Clapper, who was tapped by President Barack Obama as an envoy, made the trip after North Korea urged the United States to send a Cabinet-level official, the official said.
Clapper is not a member of Obama's cabinet. He is the government's spy chief.
The official said there were no discussions about North Korea's nuclear program, and other U.S. officials told CNN there was no "quid pro quo" for the men's release.
"I do believe it's a positive sign," Bill Richardson, a former U.S. ambassador to the United Nations who tried to win Bae's release during a 2013 visit to North Korea, told CNN.
With North Korea "catching a lot of grief" on its human rights record in the United Nations, Richardson said it appears Pyongyang is sending a message that "we're ready to talk."
The secretive nation has been slapped with crippling U.N. sanctions. It has previously used negotiations surrounding its burgeoning nuclear program to get needed aid, such as food.
'There may be a number of reasons'
But Joel Wit, a former State Department official who negotiated with North Korea, believes the release of Bae and Miller had very little to do with "a desperate cry for help."
"There may be a number of reasons why North Korea may have released the two Americans now," he said.

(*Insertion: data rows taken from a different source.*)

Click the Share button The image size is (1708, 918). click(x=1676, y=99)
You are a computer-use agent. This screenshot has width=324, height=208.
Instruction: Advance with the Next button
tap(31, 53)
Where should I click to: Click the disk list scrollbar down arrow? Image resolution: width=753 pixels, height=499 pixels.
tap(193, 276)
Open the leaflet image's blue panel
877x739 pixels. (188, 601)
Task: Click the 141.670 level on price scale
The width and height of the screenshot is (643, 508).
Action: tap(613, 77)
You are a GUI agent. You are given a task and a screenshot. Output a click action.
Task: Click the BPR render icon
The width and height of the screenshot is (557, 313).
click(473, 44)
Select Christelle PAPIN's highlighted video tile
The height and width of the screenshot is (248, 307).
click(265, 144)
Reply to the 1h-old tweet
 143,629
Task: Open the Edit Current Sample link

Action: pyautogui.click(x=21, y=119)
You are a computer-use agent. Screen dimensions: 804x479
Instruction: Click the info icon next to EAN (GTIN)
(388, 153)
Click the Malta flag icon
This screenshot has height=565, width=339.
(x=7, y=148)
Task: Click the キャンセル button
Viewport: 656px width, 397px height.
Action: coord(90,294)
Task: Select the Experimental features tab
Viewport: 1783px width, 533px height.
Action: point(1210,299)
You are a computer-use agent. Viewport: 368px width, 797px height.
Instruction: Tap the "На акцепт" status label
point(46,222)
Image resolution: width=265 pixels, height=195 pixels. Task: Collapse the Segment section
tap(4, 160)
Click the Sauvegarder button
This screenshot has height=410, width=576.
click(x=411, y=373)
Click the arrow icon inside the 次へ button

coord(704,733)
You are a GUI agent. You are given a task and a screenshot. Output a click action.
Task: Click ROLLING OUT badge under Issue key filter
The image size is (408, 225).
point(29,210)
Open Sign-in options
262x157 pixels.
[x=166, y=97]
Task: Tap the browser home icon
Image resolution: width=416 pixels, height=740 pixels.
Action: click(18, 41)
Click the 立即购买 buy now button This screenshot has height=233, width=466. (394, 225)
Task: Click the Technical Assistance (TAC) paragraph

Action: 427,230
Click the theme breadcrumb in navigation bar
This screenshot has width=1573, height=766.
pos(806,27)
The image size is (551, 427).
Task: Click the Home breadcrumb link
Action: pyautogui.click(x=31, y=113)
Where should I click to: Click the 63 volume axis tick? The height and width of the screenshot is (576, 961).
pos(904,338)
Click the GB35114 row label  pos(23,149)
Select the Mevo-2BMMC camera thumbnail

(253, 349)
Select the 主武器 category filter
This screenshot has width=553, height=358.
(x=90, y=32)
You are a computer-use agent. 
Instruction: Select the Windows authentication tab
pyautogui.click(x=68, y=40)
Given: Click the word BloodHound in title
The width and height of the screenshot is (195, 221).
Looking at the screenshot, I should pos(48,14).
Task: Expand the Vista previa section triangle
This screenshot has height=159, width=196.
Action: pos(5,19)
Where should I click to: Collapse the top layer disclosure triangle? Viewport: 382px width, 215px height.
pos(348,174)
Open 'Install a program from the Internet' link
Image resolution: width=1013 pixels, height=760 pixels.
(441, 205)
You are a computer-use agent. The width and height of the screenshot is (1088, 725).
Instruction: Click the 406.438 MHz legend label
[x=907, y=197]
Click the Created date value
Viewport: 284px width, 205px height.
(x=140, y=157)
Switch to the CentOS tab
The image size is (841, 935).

It could be as simple as North Korea made its point. "These people were put in jail for a certain amount of time, and now they can be released," he said.
Or it could be that Kim is "communicating to China ... that Pyongyang is trying to be reasonable, and the United States is not."
Wit said it also could have something to do with North Korea's effort to tamp down the possible fallout from a scathing U.N. Commission of Inquiry report cataloging North Korea's abuses that the investigators said amounted to crimes against humanity.
"I think there is no doubt in the minds of anyone who follows North Korea closely that Kim Jong Un is in charge. There's no doubt about that," Wit said.
Kim, who took over as the absolute leader following the 2011 death of his father Kim Jong Il, personally ordered Bae and Miller released.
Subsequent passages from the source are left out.